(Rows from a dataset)
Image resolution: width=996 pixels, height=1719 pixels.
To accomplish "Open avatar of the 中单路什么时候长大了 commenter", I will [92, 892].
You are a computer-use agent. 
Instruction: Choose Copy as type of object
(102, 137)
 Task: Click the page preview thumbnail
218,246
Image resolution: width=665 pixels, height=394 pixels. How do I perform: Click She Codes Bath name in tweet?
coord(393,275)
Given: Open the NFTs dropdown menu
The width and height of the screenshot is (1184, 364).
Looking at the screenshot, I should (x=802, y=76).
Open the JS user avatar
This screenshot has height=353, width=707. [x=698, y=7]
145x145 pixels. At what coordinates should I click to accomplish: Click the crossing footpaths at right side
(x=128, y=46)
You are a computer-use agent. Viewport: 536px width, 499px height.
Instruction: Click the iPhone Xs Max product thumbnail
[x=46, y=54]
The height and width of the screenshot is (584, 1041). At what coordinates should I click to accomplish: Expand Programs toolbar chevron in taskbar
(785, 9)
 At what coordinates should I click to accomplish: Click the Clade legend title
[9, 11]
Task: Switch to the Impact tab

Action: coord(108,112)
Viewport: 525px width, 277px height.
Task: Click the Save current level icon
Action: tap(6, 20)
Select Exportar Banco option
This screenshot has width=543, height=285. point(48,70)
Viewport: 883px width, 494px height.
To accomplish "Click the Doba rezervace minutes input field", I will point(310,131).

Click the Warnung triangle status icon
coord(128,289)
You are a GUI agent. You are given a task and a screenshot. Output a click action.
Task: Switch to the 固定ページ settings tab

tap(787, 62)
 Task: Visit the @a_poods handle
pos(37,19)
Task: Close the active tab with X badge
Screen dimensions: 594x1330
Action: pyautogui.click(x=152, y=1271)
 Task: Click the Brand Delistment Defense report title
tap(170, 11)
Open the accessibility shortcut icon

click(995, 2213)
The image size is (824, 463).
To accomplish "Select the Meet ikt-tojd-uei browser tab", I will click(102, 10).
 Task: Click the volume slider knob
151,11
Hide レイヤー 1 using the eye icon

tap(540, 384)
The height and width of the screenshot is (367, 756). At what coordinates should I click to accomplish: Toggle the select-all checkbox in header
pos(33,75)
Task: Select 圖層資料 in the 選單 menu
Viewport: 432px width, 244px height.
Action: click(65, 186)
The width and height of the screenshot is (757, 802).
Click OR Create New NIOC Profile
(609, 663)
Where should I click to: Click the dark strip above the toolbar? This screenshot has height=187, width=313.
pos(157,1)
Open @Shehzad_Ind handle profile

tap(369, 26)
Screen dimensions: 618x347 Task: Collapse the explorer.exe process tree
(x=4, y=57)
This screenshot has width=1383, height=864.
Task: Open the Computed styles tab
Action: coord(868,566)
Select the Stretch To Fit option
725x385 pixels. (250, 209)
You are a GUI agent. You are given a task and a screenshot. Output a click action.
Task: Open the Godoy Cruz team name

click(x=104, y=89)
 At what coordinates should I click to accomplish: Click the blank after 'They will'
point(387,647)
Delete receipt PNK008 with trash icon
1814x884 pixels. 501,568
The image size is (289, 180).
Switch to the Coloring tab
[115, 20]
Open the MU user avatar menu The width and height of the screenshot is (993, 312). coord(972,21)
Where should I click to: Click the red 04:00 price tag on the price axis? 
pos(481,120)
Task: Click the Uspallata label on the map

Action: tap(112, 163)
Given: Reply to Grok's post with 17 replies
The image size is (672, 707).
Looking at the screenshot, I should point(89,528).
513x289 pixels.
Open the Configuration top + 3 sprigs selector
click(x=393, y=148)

CHALLENGE => Format every line of the listing above as a Markdown table with two columns, Number and Listing line, numbering the rows in order. Omit blank lines.

REPLY TO THE EXERCISE =>
| Number | Listing line |
|---|---|
| 1 | Image resolution: width=996 pixels, height=1719 pixels. |
| 2 | To accomplish "Open avatar of the 中单路什么时候长大了 commenter", I will [92, 892]. |
| 3 | You are a computer-use agent.  |
| 4 | Instruction: Choose Copy as type of object |
| 5 | (102, 137) |
| 6 |  Task: Click the page preview thumbnail |
| 7 | 218,246 |
| 8 | Image resolution: width=665 pixels, height=394 pixels. How do I perform: Click She Codes Bath name in tweet? |
| 9 | coord(393,275) |
| 10 | Given: Open the NFTs dropdown menu |
| 11 | The width and height of the screenshot is (1184, 364). |
| 12 | Looking at the screenshot, I should (x=802, y=76). |
| 13 | Open the JS user avatar |
| 14 | This screenshot has height=353, width=707. [x=698, y=7] |
| 15 | 145x145 pixels. At what coordinates should I click to accomplish: Click the crossing footpaths at right side |
| 16 | (x=128, y=46) |
| 17 | You are a computer-use agent. Viewport: 536px width, 499px height. |
| 18 | Instruction: Click the iPhone Xs Max product thumbnail |
| 19 | [x=46, y=54] |
| 20 | The height and width of the screenshot is (584, 1041). At what coordinates should I click to accomplish: Expand Programs toolbar chevron in taskbar |
| 21 | (785, 9) |
| 22 |  At what coordinates should I click to accomplish: Click the Clade legend title |
| 23 | [9, 11] |
| 24 | Task: Switch to the Impact tab |
| 25 | Action: coord(108,112) |
| 26 | Viewport: 525px width, 277px height. |
| 27 | Task: Click the Save current level icon |
| 28 | Action: tap(6, 20) |
| 29 | Select Exportar Banco option |
| 30 | This screenshot has width=543, height=285. point(48,70) |
| 31 | Viewport: 883px width, 494px height. |
| 32 | To accomplish "Click the Doba rezervace minutes input field", I will point(310,131). |
| 33 | Click the Warnung triangle status icon |
| 34 | coord(128,289) |
| 35 | You are a GUI agent. You are given a task and a screenshot. Output a click action. |
| 36 | Task: Switch to the 固定ページ settings tab |
| 37 | tap(787, 62) |
| 38 |  Task: Visit the @a_poods handle |
| 39 | pos(37,19) |
| 40 | Task: Close the active tab with X badge |
| 41 | Screen dimensions: 594x1330 |
| 42 | Action: pyautogui.click(x=152, y=1271) |
| 43 |  Task: Click the Brand Delistment Defense report title |
| 44 | tap(170, 11) |
| 45 | Open the accessibility shortcut icon |
| 46 | click(995, 2213) |
| 47 | The image size is (824, 463). |
| 48 | To accomplish "Select the Meet ikt-tojd-uei browser tab", I will click(102, 10). |
| 49 |  Task: Click the volume slider knob |
| 50 | 151,11 |
| 51 | Hide レイヤー 1 using the eye icon |
| 52 | tap(540, 384) |
| 53 | The height and width of the screenshot is (367, 756). At what coordinates should I click to accomplish: Toggle the select-all checkbox in header |
| 54 | pos(33,75) |
| 55 | Task: Select 圖層資料 in the 選單 menu |
| 56 | Viewport: 432px width, 244px height. |
| 57 | Action: click(65, 186) |
| 58 | The width and height of the screenshot is (757, 802). |
| 59 | Click OR Create New NIOC Profile |
| 60 | (609, 663) |
| 61 | Where should I click to: Click the dark strip above the toolbar? This screenshot has height=187, width=313. |
| 62 | pos(157,1) |
| 63 | Open @Shehzad_Ind handle profile |
| 64 | tap(369, 26) |
| 65 | Screen dimensions: 618x347 Task: Collapse the explorer.exe process tree |
| 66 | (x=4, y=57) |
| 67 | This screenshot has width=1383, height=864. |
| 68 | Task: Open the Computed styles tab |
| 69 | Action: coord(868,566) |
| 70 | Select the Stretch To Fit option |
| 71 | 725x385 pixels. (250, 209) |
| 72 | You are a GUI agent. You are given a task and a screenshot. Output a click action. |
| 73 | Task: Open the Godoy Cruz team name |
| 74 | click(x=104, y=89) |
| 75 |  At what coordinates should I click to accomplish: Click the blank after 'They will' |
| 76 | point(387,647) |
| 77 | Delete receipt PNK008 with trash icon |
| 78 | 1814x884 pixels. 501,568 |
| 79 | The image size is (289, 180). |
| 80 | Switch to the Coloring tab |
| 81 | [115, 20] |
| 82 | Open the MU user avatar menu The width and height of the screenshot is (993, 312). coord(972,21) |
| 83 | Where should I click to: Click the red 04:00 price tag on the price axis?  |
| 84 | pos(481,120) |
| 85 | Task: Click the Uspallata label on the map |
| 86 | Action: tap(112, 163) |
| 87 | Given: Reply to Grok's post with 17 replies |
| 88 | The image size is (672, 707). |
| 89 | Looking at the screenshot, I should point(89,528). |
| 90 | 513x289 pixels. |
| 91 | Open the Configuration top + 3 sprigs selector |
| 92 | click(x=393, y=148) |